Design Considerations
Resiliency Protocol Considerations
Resiliency protocols provide redundant paths in the network while avoiding loops to maximize uptime for devices running on the plant floor, such as Programmable Logic Controllers (PLCs), Remote I/O, Human Machine Interfaces (HMI), PC-Supervisor, sensors, actuators, and drives.
Resiliency protocols can be classified using the following criteria:
- Network Layer—Layer 2 Redundancy Protocols Comparison and Layer 3 Redundancy Protocols Comparison show a comparison of redundancy protocols by network layer (Layer 2 or Layer 3 redundancy).
- Topology—Some redundancy protocols are suited for ring or star topologies.
- Industry Standard—These resiliency protocols are based on industry standards and are ideal for multi-vendor deployments.
- Convergence Time—A protocol that meets the maximum convergence time for the application should be selected.
As Layer 2 Redundancy Protocols Comparison and Layer 3 Redundancy Protocols Comparison show, HSR is suitable for applications in ring topologies that require fast network convergence such as process automation. HSR is supported on Cisco IE 4000, Cisco IE 4010, and Cisco IE 5000.
Use Case Overview
HSR is used in HSR-SAN mode to provide redundancy in the access layer where IACS devices are connected. The access layer is aggregated by distribution switches that also provide a Layer 2/Layer 3 boundary and default gateway for the Layer 2 domain. At the distribution layer, Hot Standby Router Protocol (HSRP) is used to provides stateless redundancy for IP routing. The following are two possible HSR implementations in the Cell Area network.

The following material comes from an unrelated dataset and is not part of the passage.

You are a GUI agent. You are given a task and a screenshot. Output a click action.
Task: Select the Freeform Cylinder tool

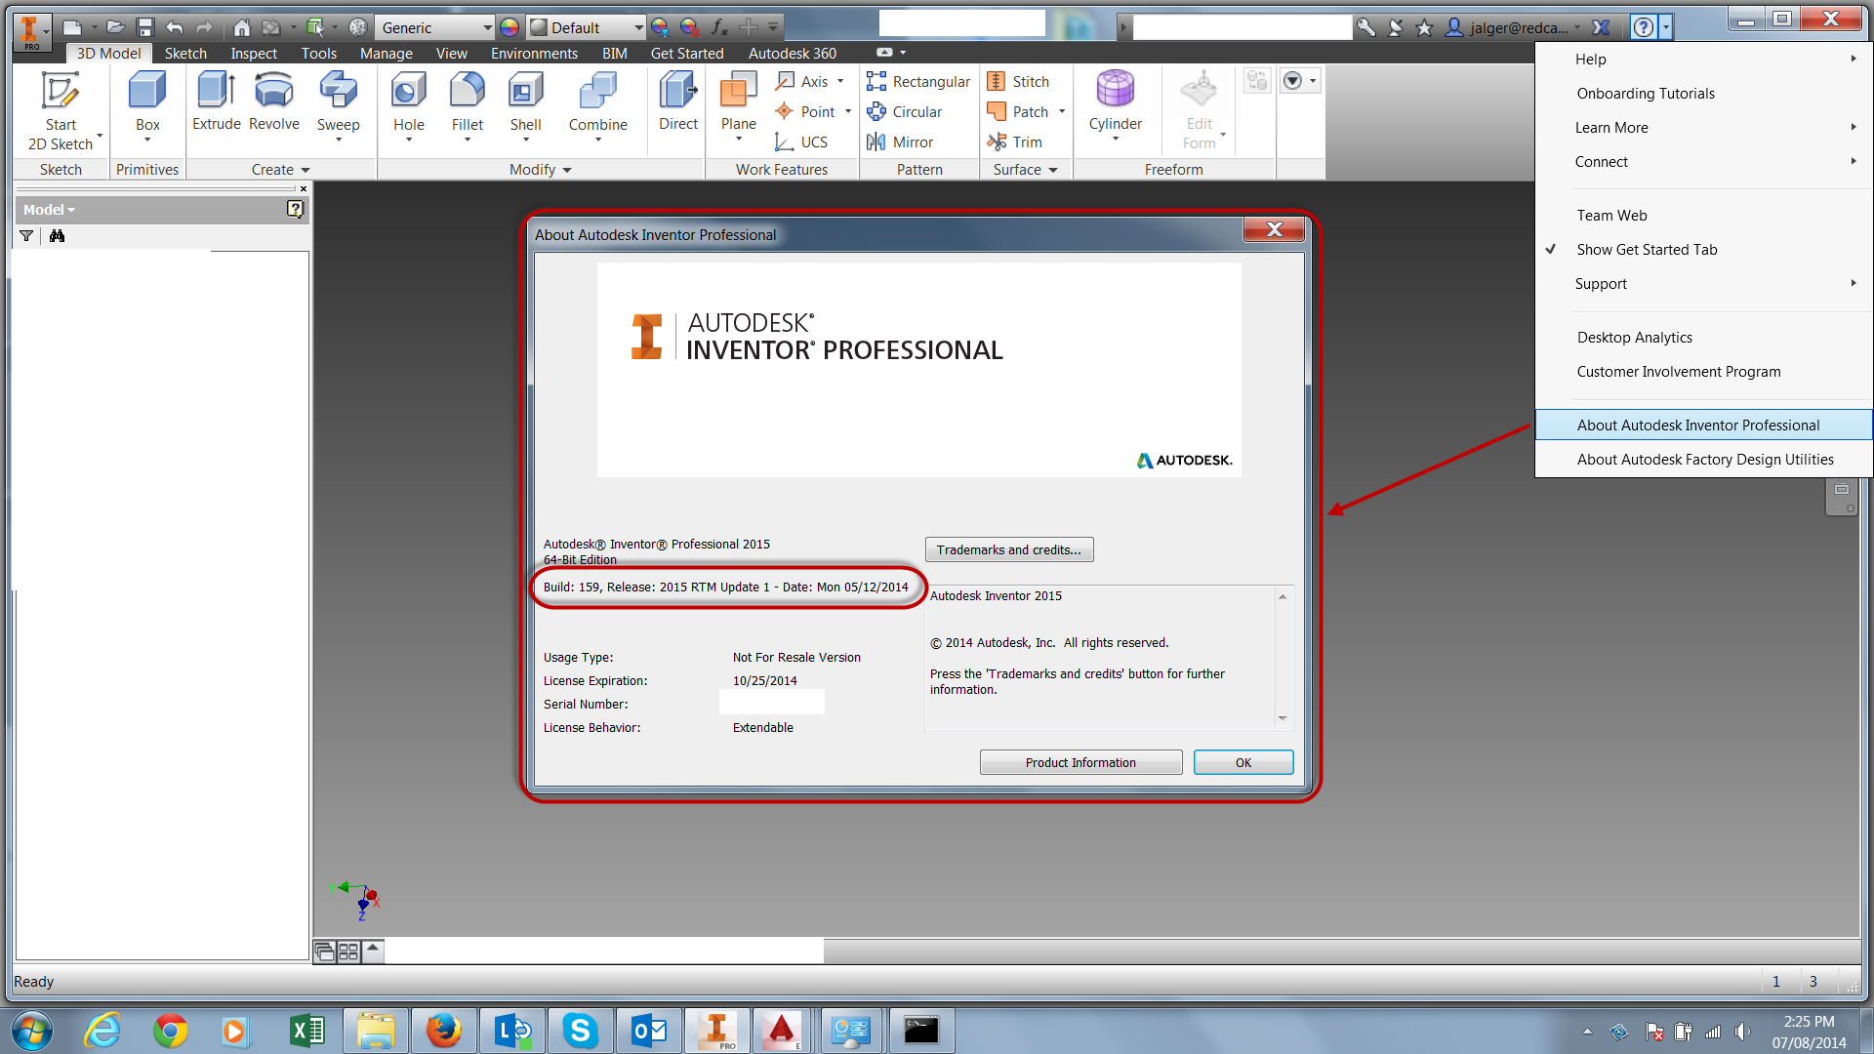(1116, 105)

Single HSR Ring Connected to Distribution Layer with Resilient Ethernet Protocol Segment
Figure 3 Single HSR Ring Connected to Distribution Layer with REP Segment
This topology combines hitless HSR topology in the Cell Area network with Resilient Ethernet Protocol (REP) in the uplinks to the aggregation to minimize the probability of HSRP and routing protocol convergence in the event of a failure in the uplinks. The only single event that would trigger an HSRP failover is the failure of the HSRP master node.
Single HSR Ring Connected to Isolated Distribution Switches
Figure 4 Single HSR Ring Connected to Isolated Distribution Switches
This topology has two distribution switches not directly connected to each other to achieve a loop free topology. Any failure in the uplink to the HSRP master results in an HSRP failover.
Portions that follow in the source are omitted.